Elastic Deployment
Elastic Deployment is a flexible orchestration feature provided by the Yotta SaaS platform that enables users to quickly create, scale, and manage GPU-powered workloads based on custom images.
API List
Create Elastic Deployment
Endpoint: /openapi/v1/elastic/deploy/create
Method: POST
Description: Creates a new Elastic Deployment on the platform.
Authorizations
X-API-Key
header
string
required
Your API Key
Request Body (JSON)
name
string
required
Elastic Deployment name
image
string
required
Docker Image
imageRegistry
string
optional
Image registry URL; defaults to Docker Hub.
Example: https://registry.example.com
resources
Resource[]
required
GPU-related resources. Workers will be deployed on instances satisfying the specified resources. Multiple resource configurations can be specified.
Note: Each Resource must specify the same gpuCount.
minSingleCardVramInGb
number
optional
Minimum VRAM required per single card (GB)
minSingleCardVcpu
number
optional
Minimum VCPU required per single card
minSingleCardRamInGb
number
optional
Minimum RAM required per single card (GB)
containerVolumeInGb
number
required
Container ephemeral volume size (GB)
credentialId
string
optional
Required if using a private image.

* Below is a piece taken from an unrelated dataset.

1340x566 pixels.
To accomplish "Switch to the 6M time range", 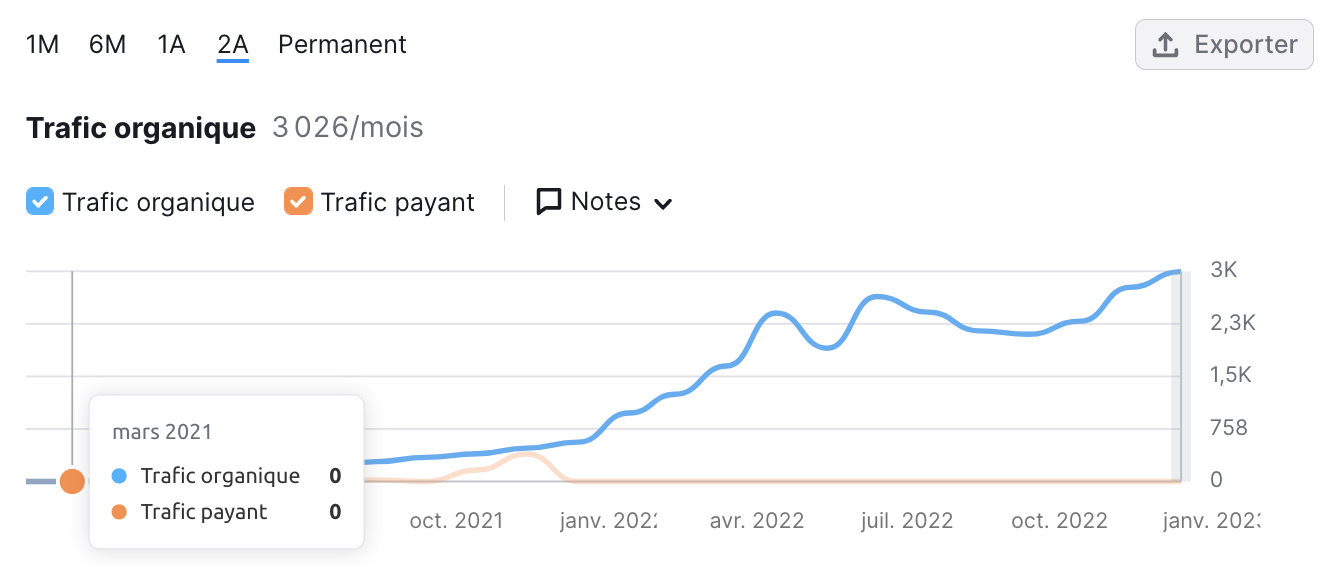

To create a credential, refer to [Credential Module -> Create Credential].
workers
number
required
Number of workers to deploy
serviceMode
string
required
Supports three Service Modes: ALB: Provides service via HTTP requests. QUEUE: Tasks are submitted to the Yotta Queue service for asynchronous processing. CUSTOM: Neither HTTP requests nor the Queue service are required.
initializationCommand
string
required
Initialization command executed upon worker startup
environmentVars
EnvironmentVar[]
optional
Environment variables required for worker startup.
expose
Expose
optional
Port information exposed by the worker.
If serviceMode=ALB, this is mandatory for your service's HTTP port.

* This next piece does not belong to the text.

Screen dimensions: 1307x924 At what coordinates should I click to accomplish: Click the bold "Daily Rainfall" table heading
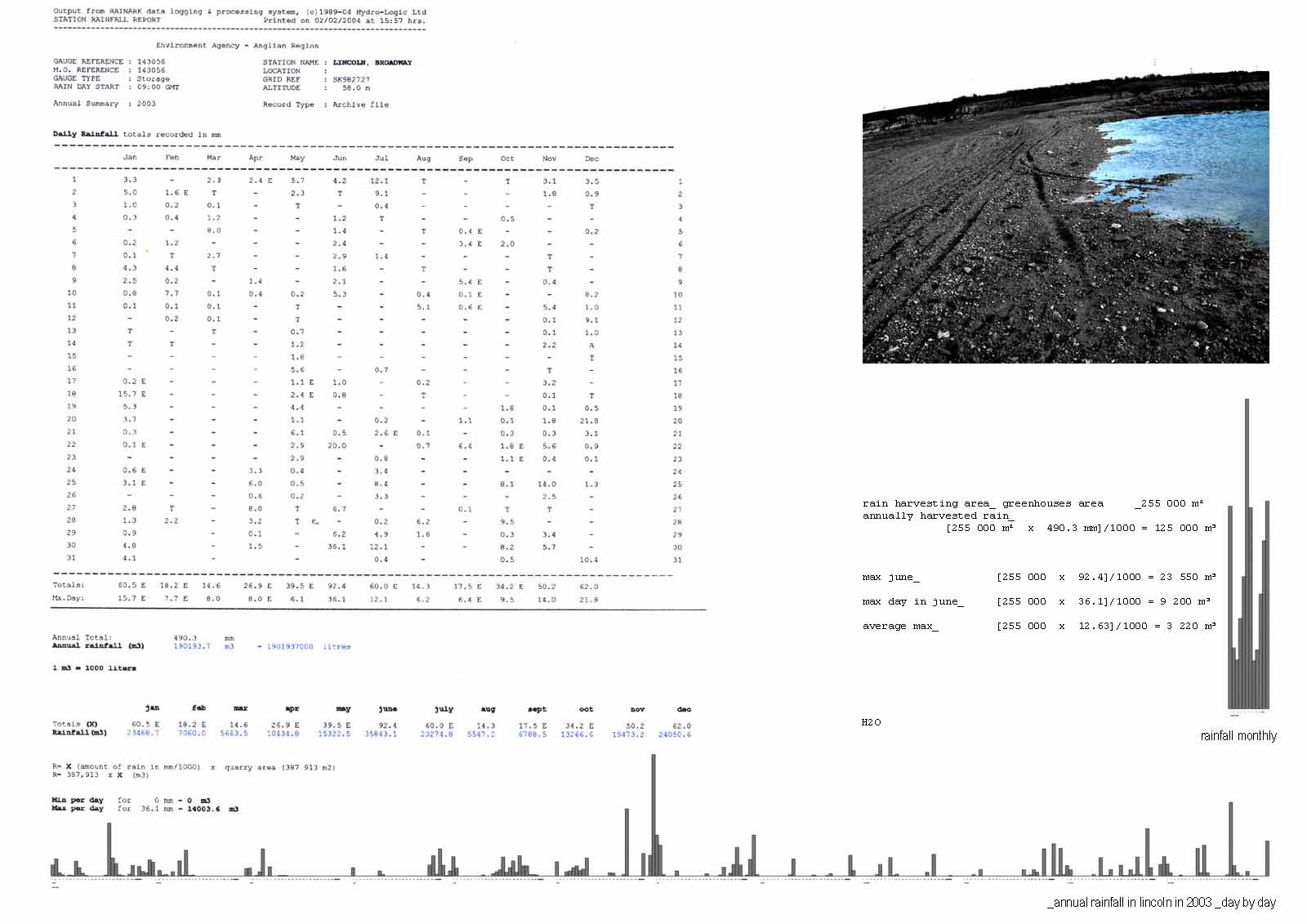coord(85,134)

If serviceMode=ALB or CUSTOM, this is optional for your service's health check port.
Example — curl
Response
Returns an object containing data of type ElasticDeploymentDetail. (See Common Models below)
List Elastic Deployments
Endpoint: /openapi/v1/elastic/deploy/list
Method: GET
Description: Lists all Elastic Deployments under the current organization.
Authorizations
X-API-Key
header
string
required
Your API Key
Query Parameters
statusList
string[]
optional
Filter by ElasticDeploymentStatus. Multiple values allowed:
statusList=INITIALIZING&statusList=RUNNING&statusList=STOPPED
Example — curl
Response
Returns an object containing data as a list of ElasticDeploymentDetail. (See Common Models below)

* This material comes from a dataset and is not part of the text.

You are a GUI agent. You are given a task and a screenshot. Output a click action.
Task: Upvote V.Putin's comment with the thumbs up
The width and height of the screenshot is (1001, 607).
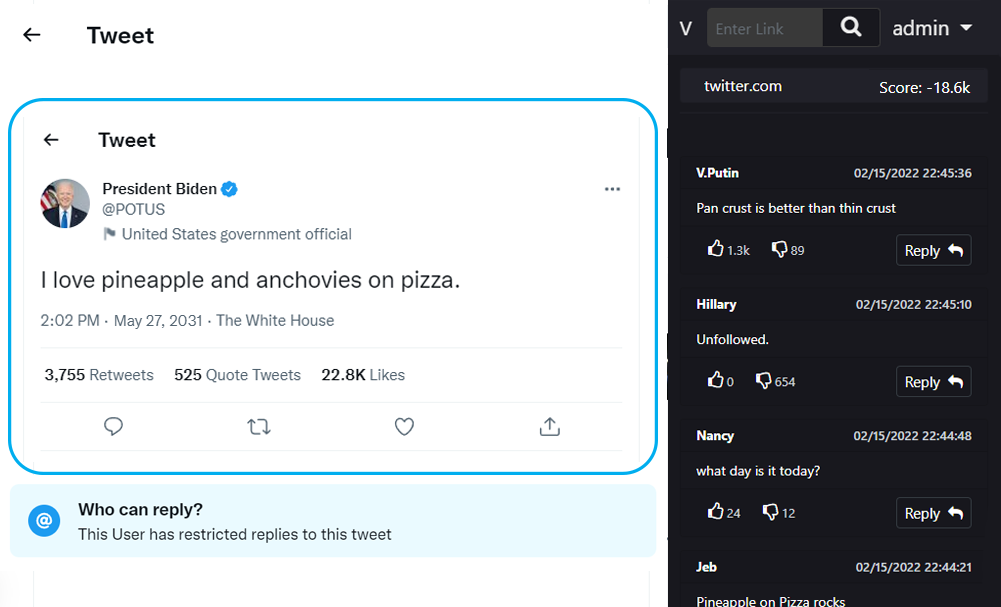click(715, 249)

Get Elastic Deployment Details
Endpoint: /openapi/v1/elastic/deploy/{id}
Method: GET
Description: Retrieves details of a specific Elastic Deployment.
Authorizations
X-API-Key
header
string
required
Your API Key
Path Parameters
id
string
required
Elastic Deployment ID
Example — curl
Response
Returns an object containing data of type ElasticDeploymentDetail. (See Common Models below)
Update Elastic Deployment
Endpoint: /openapi/v1/elastic/deploy/{id}/update
Method: POST
Description: Updates a specific Elastic Deployment. Currently, only Elastic Deployments in the STOPPED state can be updated.
Authorizations
X-API-Key
header
string
required
Your API Key
Path Parameters
id
string
required
Elastic Deployment ID
Request Body (JSON)
name
string
required
Elastic Deployment name
resources
Resource[]
required
GPU-related resources. Workers will be deployed on instances satisfying the specified resources.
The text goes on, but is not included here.